OpenVPN Site 2 Site connection PFSence v1.0-RC3

pisang98

I cannot get OpenVPN working.  Dont know what i'm doing wrong. Please help.
I have 2 sites. 1 with dynamic IP and 1 with fixed IP.  Both PFSence 1.0-RC3 up and running.

I want to bridge both site networks completly, so all servers on site1 <-> site2 can connect to eachother.

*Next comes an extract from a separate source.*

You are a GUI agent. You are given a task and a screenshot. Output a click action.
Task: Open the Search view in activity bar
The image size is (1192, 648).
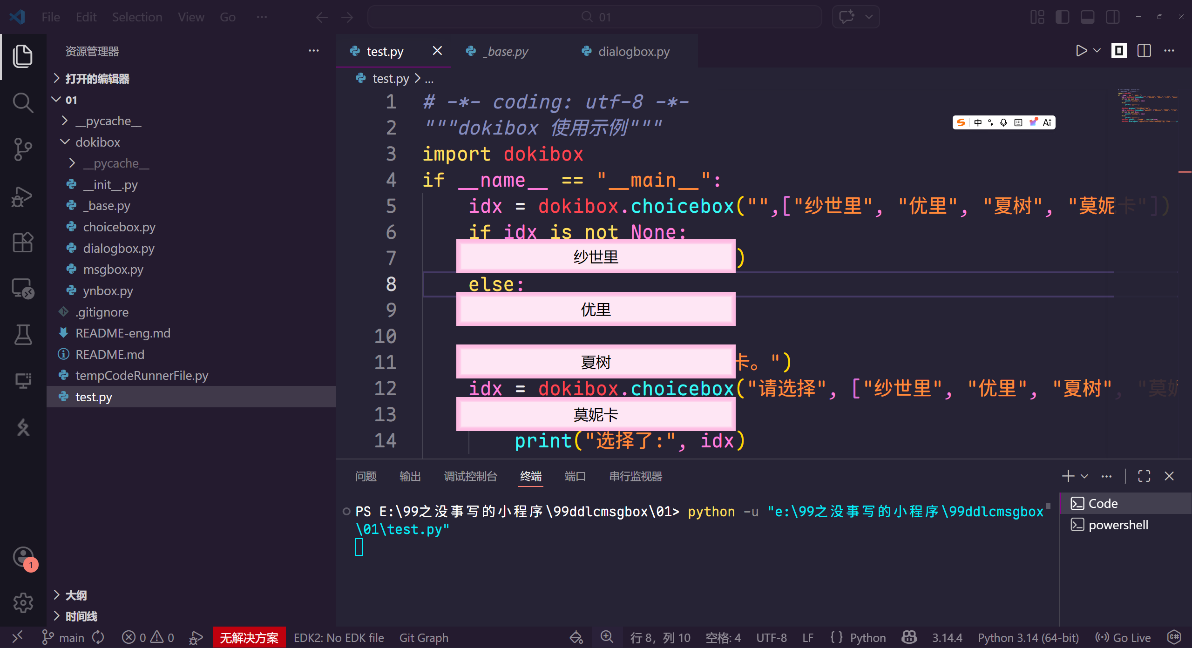pyautogui.click(x=23, y=103)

Please help.  I've got IPSec working / PPTP working / only  OpenVPN i cannot get working and I want to try OpenVPN.

My setup
–----------------------

Site1 (Fixed IP)

PFSense IP 10.0.0.1 DHCP 10.0.0.50 - 100

OpenVPN Server

Tried TCP or UDP protocol
Dynamic IP is on
Port 1194
Address Pool 10.0.10.0/24 (Also tried with 10.0.0.0/24)
Remote Network 192.168.1.0./24
Cryptography BG-CBC 128 Bit
Shared Key: -----BEGIN OpenVPN Static Key V1-----
secretblabla
-----END OpenVPN Static key V1-----

I assigned an interface to tun0

On the Firewall Rules i opend 1194 TCP/UDP port
And i allowed traffic for the tun0 interface to all

---

Site2 (Dynamic IP)

PFSense IP 192.168.1.1 DHCP 192.168.1.100 - 199

OpenVPN Client

Tried TCP or UDP protocol
Server Address is domainname of OpenVPN Server (also tried with IP)
Port 1194
Interface IP 192.168.1.0/24
Remote network 10.0.0.0/24
Proxy Host blank
Cryptography BG-CBC 128 Bit
Shared Key: -----BEGIN OpenVPN Static Key V1-----
secretblabla
-----END OpenVPN Static key V1-----

I assigned an interface to tun0

On the Firewall Rules i opend 1194 TCP/UDP port
And i allowed traffic for the tun0 interface to all

---

Oct 3 10:19:48 openvpn[324]: Peer Connection Initiated with 217.136..:1194
Oct 3 10:19:40 openvpn[324]: UDPv4 link remote: 217.136..:1194
Oct 3 10:19:40 openvpn[324]: UDPv4 link local (bound): [undef]:1194
Oct 3 10:19:35 openvpn[315]: /etc/rc.filter_configure tun0 1500 1544 192.168.1.2 192.168.1.1 init
Oct 3 10:19:35 openvpn[315]: /sbin/ifconfig tun0 192.168.1.2 192.168.1.1 mtu 1500 netmask 255.255.255.255 up
Oct 3 10:19:35 openvpn[315]: TUN/TAP device /dev/tun0 opened

Ping or access to services on the other network is not possible.

sullrich

Remove the tunX assignment, it is wrong, the documentation is completely wrong in this regard.

dvmoser

Everybody keeps saying not to map the tun0 interface but that seems to be the only way the two pfsense boxes will connect…  It is suppost to make a OVPN1 tab for firewall rules but that never appears.  Without the tab, you cant make any changes to the firewall for that interface.  This seems to keep the two boxes from even connecting with the error...

openvpn[10409]: TCP: connect to xx.xxx.xxx.xxx:1194 failed, will try again in 5 seconds: Operation timed out (errno=60)

This is driving me bonkers… When I map the tun0 interface I can access everything perfectly with a openVPN software client as well as from the console of the pfsense box.  I cannot seem to get pfsense to forward the traffic from my lan interface over the tunnel without turning on NAT on the tun0 interface.  I dont look at this as a good permanent solution since I am running SIP phones and such.  I have tried creating manual routes with no luck.

Any help would be greatly appriciated.

fernandotcl

Do NOT assign tun interfaces to pfSense interfaces, under ANY circunstance. If you're getting timeouts, you're missing a pass rule on WAN on your firewall rules or something like that. Again, I can't stress enough, DO NOT ASSIGN TUN INTERFACES!